╭──

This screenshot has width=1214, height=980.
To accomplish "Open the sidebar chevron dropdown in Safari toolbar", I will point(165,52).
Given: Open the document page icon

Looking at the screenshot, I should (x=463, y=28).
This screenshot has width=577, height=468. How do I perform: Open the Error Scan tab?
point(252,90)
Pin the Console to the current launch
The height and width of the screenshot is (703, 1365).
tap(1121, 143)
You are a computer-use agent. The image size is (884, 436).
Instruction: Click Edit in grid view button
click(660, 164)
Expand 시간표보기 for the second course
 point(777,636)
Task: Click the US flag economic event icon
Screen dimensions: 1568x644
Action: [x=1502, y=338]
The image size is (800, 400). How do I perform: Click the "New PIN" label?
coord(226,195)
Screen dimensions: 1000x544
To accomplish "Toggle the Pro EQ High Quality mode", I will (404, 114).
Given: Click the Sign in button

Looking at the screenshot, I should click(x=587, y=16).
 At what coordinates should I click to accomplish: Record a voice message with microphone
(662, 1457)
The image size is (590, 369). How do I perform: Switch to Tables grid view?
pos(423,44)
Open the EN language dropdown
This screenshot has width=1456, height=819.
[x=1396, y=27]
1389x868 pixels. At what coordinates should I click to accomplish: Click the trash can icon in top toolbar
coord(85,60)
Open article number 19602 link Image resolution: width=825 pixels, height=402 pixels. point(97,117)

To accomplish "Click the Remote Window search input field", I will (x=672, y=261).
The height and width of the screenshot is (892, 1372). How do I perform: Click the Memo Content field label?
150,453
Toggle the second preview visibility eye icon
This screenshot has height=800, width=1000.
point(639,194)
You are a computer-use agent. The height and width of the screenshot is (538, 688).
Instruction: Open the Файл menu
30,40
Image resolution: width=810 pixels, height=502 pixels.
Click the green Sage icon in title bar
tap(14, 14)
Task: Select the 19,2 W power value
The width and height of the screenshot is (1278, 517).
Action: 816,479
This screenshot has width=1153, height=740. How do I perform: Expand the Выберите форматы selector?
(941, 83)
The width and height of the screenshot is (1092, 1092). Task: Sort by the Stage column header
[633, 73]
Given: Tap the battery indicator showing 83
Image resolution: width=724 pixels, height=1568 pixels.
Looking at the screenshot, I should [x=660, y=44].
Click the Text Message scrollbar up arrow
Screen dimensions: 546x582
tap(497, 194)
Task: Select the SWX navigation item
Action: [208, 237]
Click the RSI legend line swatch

╰──

▸ Instructions to follow: Put every line of the material above into a Markdown table with the columns Number and Entry, numbering the rows in order and leaving out blank lines.

▸ Task response:
| Number | Entry |
|---|---|
| 1 | This screenshot has width=1214, height=980. |
| 2 | To accomplish "Open the sidebar chevron dropdown in Safari toolbar", I will point(165,52). |
| 3 | Given: Open the document page icon |
| 4 | Looking at the screenshot, I should (x=463, y=28). |
| 5 | This screenshot has width=577, height=468. How do I perform: Open the Error Scan tab? |
| 6 | point(252,90) |
| 7 | Pin the Console to the current launch |
| 8 | The height and width of the screenshot is (703, 1365). |
| 9 | tap(1121, 143) |
| 10 | You are a computer-use agent. The image size is (884, 436). |
| 11 | Instruction: Click Edit in grid view button |
| 12 | click(660, 164) |
| 13 | Expand 시간표보기 for the second course |
| 14 |  point(777,636) |
| 15 | Task: Click the US flag economic event icon |
| 16 | Screen dimensions: 1568x644 |
| 17 | Action: [x=1502, y=338] |
| 18 | The image size is (800, 400). How do I perform: Click the "New PIN" label? |
| 19 | coord(226,195) |
| 20 | Screen dimensions: 1000x544 |
| 21 | To accomplish "Toggle the Pro EQ High Quality mode", I will (404, 114). |
| 22 | Given: Click the Sign in button |
| 23 | Looking at the screenshot, I should click(x=587, y=16). |
| 24 |  At what coordinates should I click to accomplish: Record a voice message with microphone |
| 25 | (662, 1457) |
| 26 | The image size is (590, 369). How do I perform: Switch to Tables grid view? |
| 27 | pos(423,44) |
| 28 | Open the EN language dropdown |
| 29 | This screenshot has width=1456, height=819. |
| 30 | [x=1396, y=27] |
| 31 | 1389x868 pixels. At what coordinates should I click to accomplish: Click the trash can icon in top toolbar |
| 32 | coord(85,60) |
| 33 | Open article number 19602 link Image resolution: width=825 pixels, height=402 pixels. point(97,117) |
| 34 | To accomplish "Click the Remote Window search input field", I will (x=672, y=261). |
| 35 | The height and width of the screenshot is (892, 1372). How do I perform: Click the Memo Content field label? |
| 36 | 150,453 |
| 37 | Toggle the second preview visibility eye icon |
| 38 | This screenshot has height=800, width=1000. |
| 39 | point(639,194) |
| 40 | You are a computer-use agent. The height and width of the screenshot is (538, 688). |
| 41 | Instruction: Open the Файл menu |
| 42 | 30,40 |
| 43 | Image resolution: width=810 pixels, height=502 pixels. |
| 44 | Click the green Sage icon in title bar |
| 45 | tap(14, 14) |
| 46 | Task: Select the 19,2 W power value |
| 47 | The width and height of the screenshot is (1278, 517). |
| 48 | Action: 816,479 |
| 49 | This screenshot has width=1153, height=740. How do I perform: Expand the Выберите форматы selector? |
| 50 | (941, 83) |
| 51 | The width and height of the screenshot is (1092, 1092). Task: Sort by the Stage column header |
| 52 | [633, 73] |
| 53 | Given: Tap the battery indicator showing 83 |
| 54 | Image resolution: width=724 pixels, height=1568 pixels. |
| 55 | Looking at the screenshot, I should [x=660, y=44]. |
| 56 | Click the Text Message scrollbar up arrow |
| 57 | Screen dimensions: 546x582 |
| 58 | tap(497, 194) |
| 59 | Task: Select the SWX navigation item |
| 60 | Action: [208, 237] |
| 61 | Click the RSI legend line swatch |